El ex jugador de la Agrupación Deportiva Ceuta, Ángel García, que recientemente abandonó el club por petición propia y que ha firmado por el Poblense, explica en un escrito los motivos del por qué de su marcha de la entidad blanca. El delantero asturiano asegura que tuvo problemas “desde el primer día”, ya que en el restaurante al que iban a comer “nos dijeron que no volviéramos”, explica, porque “el club no pagaba ni daba la cara, nos comentaron”. Durante un mes “vivimos en un piso de una habitación cuando éramos dos personas”, lo que obligaba a uno de ellos a “dormir en el sofá”, recalca el ex jugador blanco.

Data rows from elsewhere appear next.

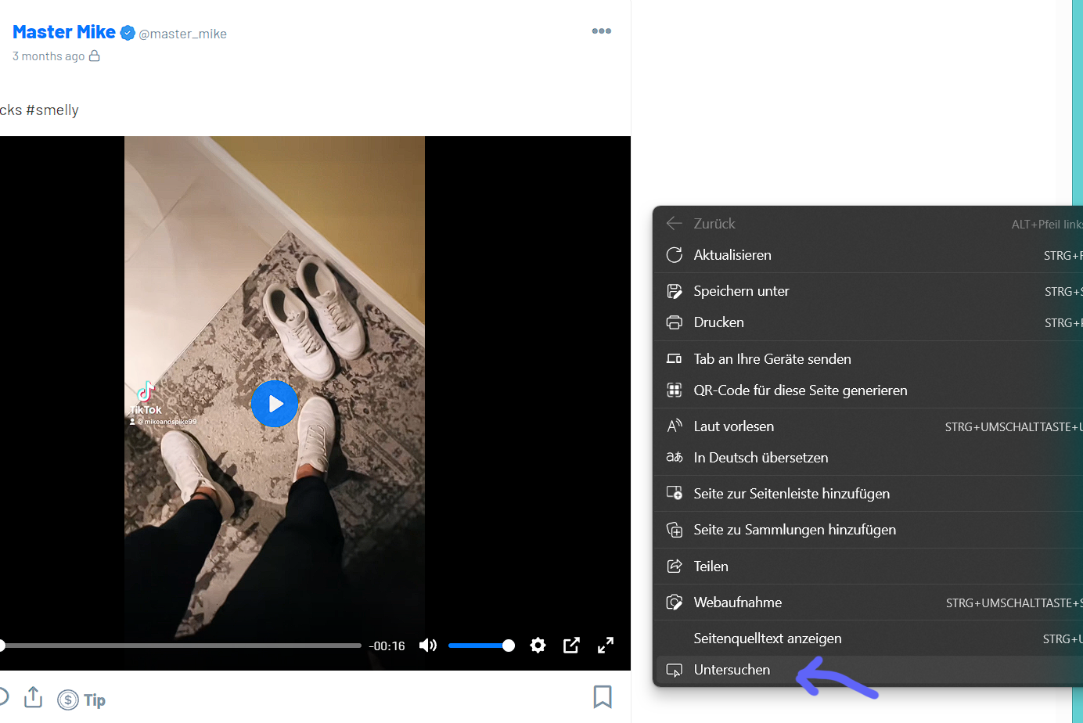Click Seitenquelltext anzeigen menu entry
This screenshot has height=723, width=1083.
coord(767,638)
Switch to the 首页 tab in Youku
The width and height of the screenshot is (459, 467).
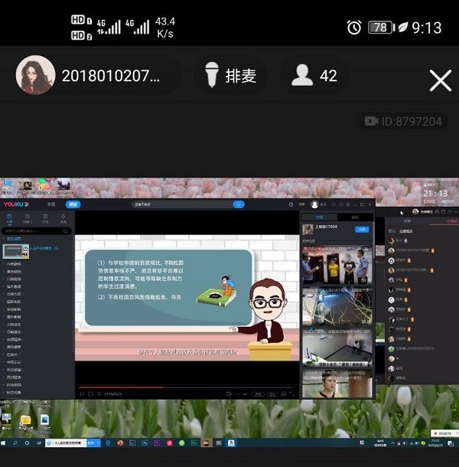click(51, 204)
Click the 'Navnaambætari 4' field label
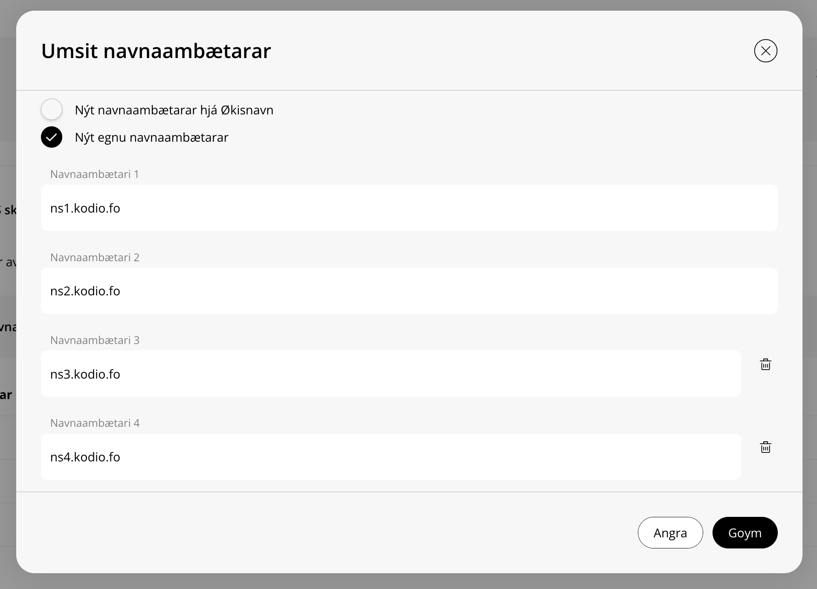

A esto hay que unir el tema ya publicado de los impagos, en una AD Ceuta FC en donde “se pagan nueve mensualidades en vez de diez”, apunta, y además “no se paga el primer mes, sólo el último”, lo que define como “inventos de este equipo”.
También les “echaron” del segundo restaurante, y cerca de su casa también al tener “problemas con la casera al no pagar el club en las fechas pactadas”, una entidad que preside José Gil con mando también de José Antonio Muñoz, ex presidente de la extinta Asociación Deportiva Ceuta, los cuales “no contestaban a los mensajes”.
Habla por tanto de “falta de estabilidad” y llega más lejos al denunciar “chantaje” para que algunos de sus compañeros aceptasen la baja, lo cual califica como una actitud “mediocre y barriobajera”.
De hecho el club le dio la baja a Ángel “pactando que no me pagasen agosto”, ni tampoco los “13 días de noviembre”, y con la condición además de “no firmar por equipos del Grupo 9º y 10º, ni tampoco categoría superior”, todo esto con un finiquito bajo el brazo con el que “no pude ni pagarme el viaje de vuelta”.
En el plano deportivo, señala que “nos exigían ser profesionales cuando el club no se portaba como tal”, ya que “no había físio, en el primer viaje no teníamos chándal, no había sudaderas cuando hacía frío, ni vendas ni esparadrapo”, por lo que el equipo daba “mala imagen”, y eso sin contar con que los papeles del médico tardaban una media de “dos y tres días, a veces hasta cinco”, lo que motiva que las lesiones perduren.
Sobre la derrota por 4-0 en el campo del Xerez Deportivo, asegura que “nos criticaron duramente”, acusándoles de “no correr”, y sólo bajando al vestuario para “hablarnos mal”, mientras que cuando llegaban las victorias “no nos daban ni una palmadita en la espalda”, se lamenta.
También critica a los detractores desde la grada porque “decían que veníamos porque éramos muy malos para jugar en nuestra provincia, que sólo veníamos de fiesta”. Ángel se defiende y señala que “hemos dejado atrás familia y amigos para dejarnos la piel en ese club, pero no se valoraba”.
Defiende a los que han sido sus compañeros, que reciben “críticas y silbidos cada partido”, pero que “por las condiciones en las que juegan” deberían de llevarse “una ovación por el mero hecho de representar a su ciudad”.
A ellos unas palabras, “lo único bueno, ya que me recibieron con los brazos abiertos desde el primer día”, deseándoles “mucha suerte y que logren sus objetivos”.